[start of Information provided]

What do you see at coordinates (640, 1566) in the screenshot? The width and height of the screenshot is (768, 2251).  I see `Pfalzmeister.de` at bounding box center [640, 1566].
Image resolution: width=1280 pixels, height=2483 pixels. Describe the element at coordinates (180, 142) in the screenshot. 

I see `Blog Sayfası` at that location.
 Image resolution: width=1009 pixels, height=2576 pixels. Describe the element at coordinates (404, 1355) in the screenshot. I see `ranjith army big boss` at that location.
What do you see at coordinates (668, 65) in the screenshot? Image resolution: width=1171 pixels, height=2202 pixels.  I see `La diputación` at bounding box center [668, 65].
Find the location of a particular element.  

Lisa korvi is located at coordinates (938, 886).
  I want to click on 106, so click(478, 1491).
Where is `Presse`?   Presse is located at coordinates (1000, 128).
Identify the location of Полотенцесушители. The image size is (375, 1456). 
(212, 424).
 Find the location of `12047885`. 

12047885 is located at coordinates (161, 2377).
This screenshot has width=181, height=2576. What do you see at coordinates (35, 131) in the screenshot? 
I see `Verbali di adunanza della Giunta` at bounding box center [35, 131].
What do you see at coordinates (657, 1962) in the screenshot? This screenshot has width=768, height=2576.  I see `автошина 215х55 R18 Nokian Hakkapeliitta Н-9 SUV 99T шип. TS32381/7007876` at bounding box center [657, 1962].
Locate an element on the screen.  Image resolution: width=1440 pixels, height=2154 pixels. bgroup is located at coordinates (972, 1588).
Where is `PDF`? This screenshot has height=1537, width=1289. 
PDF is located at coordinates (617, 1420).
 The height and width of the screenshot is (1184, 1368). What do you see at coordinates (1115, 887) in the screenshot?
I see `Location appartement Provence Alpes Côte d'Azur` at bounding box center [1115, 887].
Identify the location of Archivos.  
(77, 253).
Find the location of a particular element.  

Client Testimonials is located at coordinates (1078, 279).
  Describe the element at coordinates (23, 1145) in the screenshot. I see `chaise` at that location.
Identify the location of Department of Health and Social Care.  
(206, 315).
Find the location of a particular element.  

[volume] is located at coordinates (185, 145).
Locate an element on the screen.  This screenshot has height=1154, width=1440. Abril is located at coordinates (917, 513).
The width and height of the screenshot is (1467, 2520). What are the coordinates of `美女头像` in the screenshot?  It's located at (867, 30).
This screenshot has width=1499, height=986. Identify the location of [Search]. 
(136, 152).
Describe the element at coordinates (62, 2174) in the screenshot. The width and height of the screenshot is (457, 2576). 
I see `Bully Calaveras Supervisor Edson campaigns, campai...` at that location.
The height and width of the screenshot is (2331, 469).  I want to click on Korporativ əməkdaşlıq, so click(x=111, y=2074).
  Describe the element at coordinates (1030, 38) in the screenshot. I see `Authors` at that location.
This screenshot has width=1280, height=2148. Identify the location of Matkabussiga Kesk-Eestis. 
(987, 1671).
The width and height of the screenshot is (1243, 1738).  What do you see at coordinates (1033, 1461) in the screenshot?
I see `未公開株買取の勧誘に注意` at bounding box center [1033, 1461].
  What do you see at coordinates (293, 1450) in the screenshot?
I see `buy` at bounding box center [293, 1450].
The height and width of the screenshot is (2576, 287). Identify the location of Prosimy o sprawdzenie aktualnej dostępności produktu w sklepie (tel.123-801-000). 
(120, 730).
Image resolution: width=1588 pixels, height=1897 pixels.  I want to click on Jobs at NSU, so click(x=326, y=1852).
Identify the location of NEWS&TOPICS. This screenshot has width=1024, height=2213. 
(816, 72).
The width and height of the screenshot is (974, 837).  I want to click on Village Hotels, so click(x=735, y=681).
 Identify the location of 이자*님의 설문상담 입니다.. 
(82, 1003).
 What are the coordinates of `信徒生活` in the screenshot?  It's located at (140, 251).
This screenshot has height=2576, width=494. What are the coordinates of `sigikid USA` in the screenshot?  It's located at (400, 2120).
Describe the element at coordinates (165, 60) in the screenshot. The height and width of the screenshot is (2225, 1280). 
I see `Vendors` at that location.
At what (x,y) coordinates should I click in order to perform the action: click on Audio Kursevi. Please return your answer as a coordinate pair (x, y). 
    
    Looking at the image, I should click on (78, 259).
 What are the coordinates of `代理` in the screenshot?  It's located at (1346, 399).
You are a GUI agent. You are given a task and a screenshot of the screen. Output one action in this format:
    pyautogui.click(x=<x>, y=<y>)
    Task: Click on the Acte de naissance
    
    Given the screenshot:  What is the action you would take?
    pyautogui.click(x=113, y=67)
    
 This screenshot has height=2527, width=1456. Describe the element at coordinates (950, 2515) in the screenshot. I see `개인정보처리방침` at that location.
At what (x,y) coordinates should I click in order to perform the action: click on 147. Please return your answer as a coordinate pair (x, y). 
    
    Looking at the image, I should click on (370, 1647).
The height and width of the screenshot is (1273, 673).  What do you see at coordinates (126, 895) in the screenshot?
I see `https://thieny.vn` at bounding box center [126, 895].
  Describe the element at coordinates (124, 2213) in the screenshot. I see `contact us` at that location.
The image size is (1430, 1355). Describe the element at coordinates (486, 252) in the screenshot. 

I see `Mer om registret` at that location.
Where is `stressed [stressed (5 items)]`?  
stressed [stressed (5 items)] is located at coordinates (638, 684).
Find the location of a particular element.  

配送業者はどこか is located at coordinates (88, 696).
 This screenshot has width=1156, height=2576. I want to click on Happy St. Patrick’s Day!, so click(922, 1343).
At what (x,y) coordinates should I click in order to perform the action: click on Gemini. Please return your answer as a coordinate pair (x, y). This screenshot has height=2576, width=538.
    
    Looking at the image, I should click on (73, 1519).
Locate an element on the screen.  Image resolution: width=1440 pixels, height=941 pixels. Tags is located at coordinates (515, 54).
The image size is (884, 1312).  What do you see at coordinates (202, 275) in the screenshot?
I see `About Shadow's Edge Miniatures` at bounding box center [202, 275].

[end of Information provided]

→ **Directive**
Reproduce every line of the listing above verbatim, changing nothing.

→ **Output of the exercise**
What do you see at coordinates (640, 1566) in the screenshot? The width and height of the screenshot is (768, 2251).  I see `Pfalzmeister.de` at bounding box center [640, 1566].
Image resolution: width=1280 pixels, height=2483 pixels. Describe the element at coordinates (180, 142) in the screenshot. 

I see `Blog Sayfası` at that location.
 Image resolution: width=1009 pixels, height=2576 pixels. Describe the element at coordinates (404, 1355) in the screenshot. I see `ranjith army big boss` at that location.
What do you see at coordinates (668, 65) in the screenshot? Image resolution: width=1171 pixels, height=2202 pixels.  I see `La diputación` at bounding box center [668, 65].
Find the location of a particular element.  

Lisa korvi is located at coordinates (938, 886).
  I want to click on 106, so click(478, 1491).
Where is `Presse`?   Presse is located at coordinates (1000, 128).
Identify the location of Полотенцесушители. The image size is (375, 1456). 
(212, 424).
 Find the location of `12047885`. 

12047885 is located at coordinates (161, 2377).
This screenshot has width=181, height=2576. What do you see at coordinates (35, 131) in the screenshot? 
I see `Verbali di adunanza della Giunta` at bounding box center [35, 131].
What do you see at coordinates (657, 1962) in the screenshot? This screenshot has width=768, height=2576.  I see `автошина 215х55 R18 Nokian Hakkapeliitta Н-9 SUV 99T шип. TS32381/7007876` at bounding box center [657, 1962].
Locate an element on the screen.  Image resolution: width=1440 pixels, height=2154 pixels. bgroup is located at coordinates (972, 1588).
Where is `PDF`? This screenshot has height=1537, width=1289. 
PDF is located at coordinates (617, 1420).
 The height and width of the screenshot is (1184, 1368). What do you see at coordinates (1115, 887) in the screenshot?
I see `Location appartement Provence Alpes Côte d'Azur` at bounding box center [1115, 887].
Identify the location of Archivos.  
(77, 253).
Find the location of a particular element.  

Client Testimonials is located at coordinates (1078, 279).
  Describe the element at coordinates (23, 1145) in the screenshot. I see `chaise` at that location.
Identify the location of Department of Health and Social Care.  
(206, 315).
Find the location of a particular element.  

[volume] is located at coordinates (185, 145).
Locate an element on the screen.  This screenshot has height=1154, width=1440. Abril is located at coordinates (917, 513).
The width and height of the screenshot is (1467, 2520). What are the coordinates of `美女头像` in the screenshot?  It's located at (867, 30).
This screenshot has width=1499, height=986. Identify the location of [Search]. 
(136, 152).
Describe the element at coordinates (62, 2174) in the screenshot. The width and height of the screenshot is (457, 2576). 
I see `Bully Calaveras Supervisor Edson campaigns, campai...` at that location.
The height and width of the screenshot is (2331, 469).  I want to click on Korporativ əməkdaşlıq, so click(x=111, y=2074).
  Describe the element at coordinates (1030, 38) in the screenshot. I see `Authors` at that location.
This screenshot has width=1280, height=2148. Identify the location of Matkabussiga Kesk-Eestis. 
(987, 1671).
The width and height of the screenshot is (1243, 1738).  What do you see at coordinates (1033, 1461) in the screenshot?
I see `未公開株買取の勧誘に注意` at bounding box center [1033, 1461].
  What do you see at coordinates (293, 1450) in the screenshot?
I see `buy` at bounding box center [293, 1450].
The height and width of the screenshot is (2576, 287). Identify the location of Prosimy o sprawdzenie aktualnej dostępności produktu w sklepie (tel.123-801-000). 
(120, 730).
Image resolution: width=1588 pixels, height=1897 pixels.  I want to click on Jobs at NSU, so click(x=326, y=1852).
Identify the location of NEWS&TOPICS. This screenshot has width=1024, height=2213. 
(816, 72).
The width and height of the screenshot is (974, 837).  I want to click on Village Hotels, so click(x=735, y=681).
 Identify the location of 이자*님의 설문상담 입니다.. 
(82, 1003).
 What are the coordinates of `信徒生活` in the screenshot?  It's located at (140, 251).
This screenshot has height=2576, width=494. What are the coordinates of `sigikid USA` in the screenshot?  It's located at (400, 2120).
Describe the element at coordinates (165, 60) in the screenshot. The height and width of the screenshot is (2225, 1280). 
I see `Vendors` at that location.
At what (x,y) coordinates should I click in order to perform the action: click on Audio Kursevi. Please return your answer as a coordinate pair (x, y). 
    
    Looking at the image, I should click on (78, 259).
 What are the coordinates of `代理` in the screenshot?  It's located at (1346, 399).
You are a GUI agent. You are given a task and a screenshot of the screen. Output one action in this format:
    pyautogui.click(x=<x>, y=<y>)
    Task: Click on the Acte de naissance
    
    Given the screenshot:  What is the action you would take?
    pyautogui.click(x=113, y=67)
    
 This screenshot has height=2527, width=1456. Describe the element at coordinates (950, 2515) in the screenshot. I see `개인정보처리방침` at that location.
At what (x,y) coordinates should I click in order to perform the action: click on 147. Please return your answer as a coordinate pair (x, y). 
    
    Looking at the image, I should click on (370, 1647).
The height and width of the screenshot is (1273, 673).  What do you see at coordinates (126, 895) in the screenshot?
I see `https://thieny.vn` at bounding box center [126, 895].
  Describe the element at coordinates (124, 2213) in the screenshot. I see `contact us` at that location.
The image size is (1430, 1355). Describe the element at coordinates (486, 252) in the screenshot. 

I see `Mer om registret` at that location.
Where is `stressed [stressed (5 items)]`?  
stressed [stressed (5 items)] is located at coordinates (638, 684).
Find the location of a particular element.  

配送業者はどこか is located at coordinates (88, 696).
 This screenshot has width=1156, height=2576. I want to click on Happy St. Patrick’s Day!, so click(922, 1343).
At what (x,y) coordinates should I click in order to perform the action: click on Gemini. Please return your answer as a coordinate pair (x, y). This screenshot has height=2576, width=538.
    
    Looking at the image, I should click on (73, 1519).
Locate an element on the screen.  Image resolution: width=1440 pixels, height=941 pixels. Tags is located at coordinates (515, 54).
The image size is (884, 1312).  What do you see at coordinates (202, 275) in the screenshot?
I see `About Shadow's Edge Miniatures` at bounding box center [202, 275].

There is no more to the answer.